Ia mulai merobah cara hidupnya dengan lebih banyak meluangkan waktu untuk merenungkan makna kehidupannya di dunia ini. Lambat laun berkat rahmat Allah yang dicurahkan kepadanya, ia mulai mengerti dan menyadari kehampaan dan kesia-siaan kekayaan dan hormat duniawi. Dalam renungan-renungannya untuk lebih memahami makna hidupnya, ia terus memohon terang Roh Kudus agar dapat mengerti kehendak dan rencana Tuhan atas dirinya. Dengan cara inilah, ia mulai memperoleh ketenangan batin yang didambakannya.
Pada suatu hari ketika ia sedang berdoa, Tuhan berbicara kepadanya: "Arsenius, tinggalkanlah pergaulan dengan manusia demi keselamatan dirimu!" Suara Tuhan ini ditaatinya dengan segera meninggalkan semua sahabat kenalannya dan berlayar ke Aleksandria. Di Aleksandria, ia menjadi seorang pertapa di sebuah pertapaan di padang gurun Mesir. Dalam waktu singkat, Arsenius telah mencapai suatu kemajuan besar dalam hidup rohaninya. la menjadi seorang manusia baru yang saleh, rendah hati dan sabar.
Di pertapaan itu, ia sekali lagi mendengar suara panggilan Tuhan: "Arsenius, carilah sebuah tempat yang lebih sunyi, karena keheninganlah dasar keselamatan". Arsenius menaati suara Tuhan itu. Ia pergi dari pertapaannya yang pertama dan mendirikan sebuah gubuk pertapaan yang jauh dari sahabat-sahabatnya. Sewaktu mau meninggalkan rekanrekannya, ia berkata: "Kalian tahu betapa besar cinta kasihku kepada kamu sekalian. Akan tetapi tidak mungkinlah bagi aku untuk serentak bergaul dengan Tuhan dan manusia".
Di pertapaannya yang baru itu, Arsenius semakin bertambah maju dalam cara hidup rohaninya.

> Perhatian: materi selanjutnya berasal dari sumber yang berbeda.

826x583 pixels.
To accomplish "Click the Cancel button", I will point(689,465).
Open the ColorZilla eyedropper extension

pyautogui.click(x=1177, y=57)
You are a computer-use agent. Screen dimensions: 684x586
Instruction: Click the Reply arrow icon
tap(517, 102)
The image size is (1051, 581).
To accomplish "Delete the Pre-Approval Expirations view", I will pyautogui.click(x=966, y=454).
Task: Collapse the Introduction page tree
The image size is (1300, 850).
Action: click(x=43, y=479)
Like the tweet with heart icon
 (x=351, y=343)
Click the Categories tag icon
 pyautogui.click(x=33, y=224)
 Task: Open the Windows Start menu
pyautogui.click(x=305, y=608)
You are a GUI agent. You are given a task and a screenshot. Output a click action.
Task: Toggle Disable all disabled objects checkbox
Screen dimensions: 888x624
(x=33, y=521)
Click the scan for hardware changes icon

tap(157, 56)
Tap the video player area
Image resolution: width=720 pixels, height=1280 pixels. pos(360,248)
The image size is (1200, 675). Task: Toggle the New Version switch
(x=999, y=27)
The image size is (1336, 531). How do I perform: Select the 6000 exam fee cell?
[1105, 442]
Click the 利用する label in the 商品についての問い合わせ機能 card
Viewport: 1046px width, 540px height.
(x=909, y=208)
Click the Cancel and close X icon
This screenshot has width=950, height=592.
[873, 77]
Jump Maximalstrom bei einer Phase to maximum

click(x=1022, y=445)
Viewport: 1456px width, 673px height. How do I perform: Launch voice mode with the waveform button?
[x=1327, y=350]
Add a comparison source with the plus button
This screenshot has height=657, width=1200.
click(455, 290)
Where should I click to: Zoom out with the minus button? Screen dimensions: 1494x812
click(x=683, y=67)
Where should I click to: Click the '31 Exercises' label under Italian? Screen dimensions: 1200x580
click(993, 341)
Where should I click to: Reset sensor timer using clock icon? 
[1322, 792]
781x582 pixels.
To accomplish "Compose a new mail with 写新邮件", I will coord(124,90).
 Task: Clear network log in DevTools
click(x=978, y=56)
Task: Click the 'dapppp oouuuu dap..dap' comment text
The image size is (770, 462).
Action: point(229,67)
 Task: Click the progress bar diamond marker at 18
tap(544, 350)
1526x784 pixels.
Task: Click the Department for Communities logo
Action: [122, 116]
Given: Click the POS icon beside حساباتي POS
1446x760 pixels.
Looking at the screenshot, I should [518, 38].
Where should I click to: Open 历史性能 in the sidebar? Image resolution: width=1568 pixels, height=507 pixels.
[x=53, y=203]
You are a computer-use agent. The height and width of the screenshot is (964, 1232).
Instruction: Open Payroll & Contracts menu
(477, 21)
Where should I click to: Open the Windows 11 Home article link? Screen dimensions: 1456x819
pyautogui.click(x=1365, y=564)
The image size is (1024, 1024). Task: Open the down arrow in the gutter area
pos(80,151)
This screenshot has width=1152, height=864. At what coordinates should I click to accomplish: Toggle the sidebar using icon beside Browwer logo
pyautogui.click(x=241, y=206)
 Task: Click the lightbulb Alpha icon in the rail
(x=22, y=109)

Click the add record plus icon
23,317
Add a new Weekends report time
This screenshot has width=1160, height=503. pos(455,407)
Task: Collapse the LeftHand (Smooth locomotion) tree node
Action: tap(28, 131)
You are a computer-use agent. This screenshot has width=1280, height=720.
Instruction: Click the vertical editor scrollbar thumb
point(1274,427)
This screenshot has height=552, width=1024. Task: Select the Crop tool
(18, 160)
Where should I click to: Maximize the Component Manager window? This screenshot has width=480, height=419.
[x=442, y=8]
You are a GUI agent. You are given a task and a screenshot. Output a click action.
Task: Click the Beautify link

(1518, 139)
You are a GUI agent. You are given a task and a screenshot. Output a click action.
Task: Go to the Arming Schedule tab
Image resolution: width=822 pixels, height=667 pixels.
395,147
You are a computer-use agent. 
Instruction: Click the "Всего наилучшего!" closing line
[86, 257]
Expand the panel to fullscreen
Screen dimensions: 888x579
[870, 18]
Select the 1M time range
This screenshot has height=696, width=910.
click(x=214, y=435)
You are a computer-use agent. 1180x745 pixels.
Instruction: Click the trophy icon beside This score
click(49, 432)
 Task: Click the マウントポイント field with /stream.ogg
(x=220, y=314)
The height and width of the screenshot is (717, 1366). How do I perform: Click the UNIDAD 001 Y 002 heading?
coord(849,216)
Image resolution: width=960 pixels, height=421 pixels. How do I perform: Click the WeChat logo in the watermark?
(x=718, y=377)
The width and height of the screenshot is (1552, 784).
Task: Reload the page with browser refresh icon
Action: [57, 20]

Banyak orang datang kepadanya meminta bimbingan rohani. Biasanya ia tidak banyak bicara. Jawaban dan petunjuk-petunjuknya serba singkat, namun jitu dan bijaksana. Beberapa kali ia pindah ke tempat yang jauh lebih sepi dan sunyi agar lebih bersatu dengan Tuhan secara pribadi. Arsenius meninggal dunia pada tahun 450.
Santa Aurea, Martir
Aurea lahir pada tahun 856 dalam sebuah keluarga Islam. Gadis Muslim ini bertobat menjadi Kristen. Sepeninggal suaminya, ia masuk biara. Oleh seorang anggota keluarganya, Aurea dilaporkan kepada tokoh-tokoh Islam di kota Cordoba, Spanyol, sehingga ia ditangkap dan dipenggal kepalanya. Mayatnya dicampakkan ke sungai Guadalquivir.